- PROBLEM DETAILS:
In the records below, find the line with "This screenshot has width=1024, height=640."; retype that line and all the following lines through the end, exactly, and add nothing.

---- RECORDS FOR THIS EXERCISE

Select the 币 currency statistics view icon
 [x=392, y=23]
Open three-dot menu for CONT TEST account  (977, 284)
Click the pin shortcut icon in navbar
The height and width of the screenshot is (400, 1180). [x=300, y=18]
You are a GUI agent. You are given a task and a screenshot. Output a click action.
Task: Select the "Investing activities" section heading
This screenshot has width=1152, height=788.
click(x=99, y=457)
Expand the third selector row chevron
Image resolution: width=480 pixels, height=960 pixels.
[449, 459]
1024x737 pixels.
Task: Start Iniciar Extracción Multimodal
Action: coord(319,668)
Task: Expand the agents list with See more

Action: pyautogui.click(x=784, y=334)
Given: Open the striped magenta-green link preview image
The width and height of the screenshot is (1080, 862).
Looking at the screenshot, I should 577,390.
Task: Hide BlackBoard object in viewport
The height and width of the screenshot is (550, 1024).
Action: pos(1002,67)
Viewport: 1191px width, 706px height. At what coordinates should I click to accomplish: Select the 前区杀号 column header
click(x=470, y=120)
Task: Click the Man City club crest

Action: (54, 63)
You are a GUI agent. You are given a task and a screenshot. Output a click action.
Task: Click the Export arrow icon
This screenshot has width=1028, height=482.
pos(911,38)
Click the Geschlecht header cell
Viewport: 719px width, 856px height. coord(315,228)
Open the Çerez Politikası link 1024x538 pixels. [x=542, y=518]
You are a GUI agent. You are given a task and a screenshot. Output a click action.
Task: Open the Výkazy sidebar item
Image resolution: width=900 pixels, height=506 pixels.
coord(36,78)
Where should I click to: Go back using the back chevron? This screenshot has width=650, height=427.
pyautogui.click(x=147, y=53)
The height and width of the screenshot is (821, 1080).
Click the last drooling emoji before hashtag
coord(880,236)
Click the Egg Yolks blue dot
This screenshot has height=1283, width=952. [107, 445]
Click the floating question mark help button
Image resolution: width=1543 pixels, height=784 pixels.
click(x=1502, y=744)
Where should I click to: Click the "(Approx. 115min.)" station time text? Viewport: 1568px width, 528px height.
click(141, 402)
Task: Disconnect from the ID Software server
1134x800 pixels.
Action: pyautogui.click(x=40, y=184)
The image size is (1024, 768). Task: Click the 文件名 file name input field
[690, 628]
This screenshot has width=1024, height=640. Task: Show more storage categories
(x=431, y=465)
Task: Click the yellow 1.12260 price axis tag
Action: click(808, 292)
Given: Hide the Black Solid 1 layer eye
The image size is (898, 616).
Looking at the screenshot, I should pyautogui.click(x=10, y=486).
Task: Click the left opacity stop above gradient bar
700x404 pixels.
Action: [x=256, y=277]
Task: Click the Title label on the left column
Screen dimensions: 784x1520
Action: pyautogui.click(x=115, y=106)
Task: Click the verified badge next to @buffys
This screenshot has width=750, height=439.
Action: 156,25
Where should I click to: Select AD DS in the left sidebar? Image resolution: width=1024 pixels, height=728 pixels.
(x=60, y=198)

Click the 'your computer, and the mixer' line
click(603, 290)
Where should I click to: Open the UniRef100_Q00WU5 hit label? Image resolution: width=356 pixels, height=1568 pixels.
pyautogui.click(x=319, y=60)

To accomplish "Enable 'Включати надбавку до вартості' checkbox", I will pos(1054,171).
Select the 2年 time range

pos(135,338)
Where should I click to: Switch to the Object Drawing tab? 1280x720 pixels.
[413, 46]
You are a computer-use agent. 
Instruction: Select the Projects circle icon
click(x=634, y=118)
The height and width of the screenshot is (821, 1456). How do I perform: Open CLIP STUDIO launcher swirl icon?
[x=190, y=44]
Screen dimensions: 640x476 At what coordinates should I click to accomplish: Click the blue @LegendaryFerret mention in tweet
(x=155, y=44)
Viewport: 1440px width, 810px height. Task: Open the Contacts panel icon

--------

- SOLUTION TO THIS PROBLEM:
This screenshot has width=1024, height=640. Task: Show more storage categories
(x=431, y=465)
Task: Click the yellow 1.12260 price axis tag
Action: click(808, 292)
Given: Hide the Black Solid 1 layer eye
The image size is (898, 616).
Looking at the screenshot, I should pyautogui.click(x=10, y=486).
Task: Click the left opacity stop above gradient bar
700x404 pixels.
Action: [x=256, y=277]
Task: Click the Title label on the left column
Screen dimensions: 784x1520
Action: pyautogui.click(x=115, y=106)
Task: Click the verified badge next to @buffys
This screenshot has width=750, height=439.
Action: 156,25
Where should I click to: Select AD DS in the left sidebar? Image resolution: width=1024 pixels, height=728 pixels.
(x=60, y=198)

Click the 'your computer, and the mixer' line
click(603, 290)
Where should I click to: Open the UniRef100_Q00WU5 hit label? Image resolution: width=356 pixels, height=1568 pixels.
pyautogui.click(x=319, y=60)

To accomplish "Enable 'Включати надбавку до вартості' checkbox", I will pos(1054,171).
Select the 2年 time range

pos(135,338)
Where should I click to: Switch to the Object Drawing tab? 1280x720 pixels.
[413, 46]
You are a computer-use agent. 
Instruction: Select the Projects circle icon
click(x=634, y=118)
The height and width of the screenshot is (821, 1456). How do I perform: Open CLIP STUDIO launcher swirl icon?
[x=190, y=44]
Screen dimensions: 640x476 At what coordinates should I click to accomplish: Click the blue @LegendaryFerret mention in tweet
(x=155, y=44)
Viewport: 1440px width, 810px height. Task: Open the Contacts panel icon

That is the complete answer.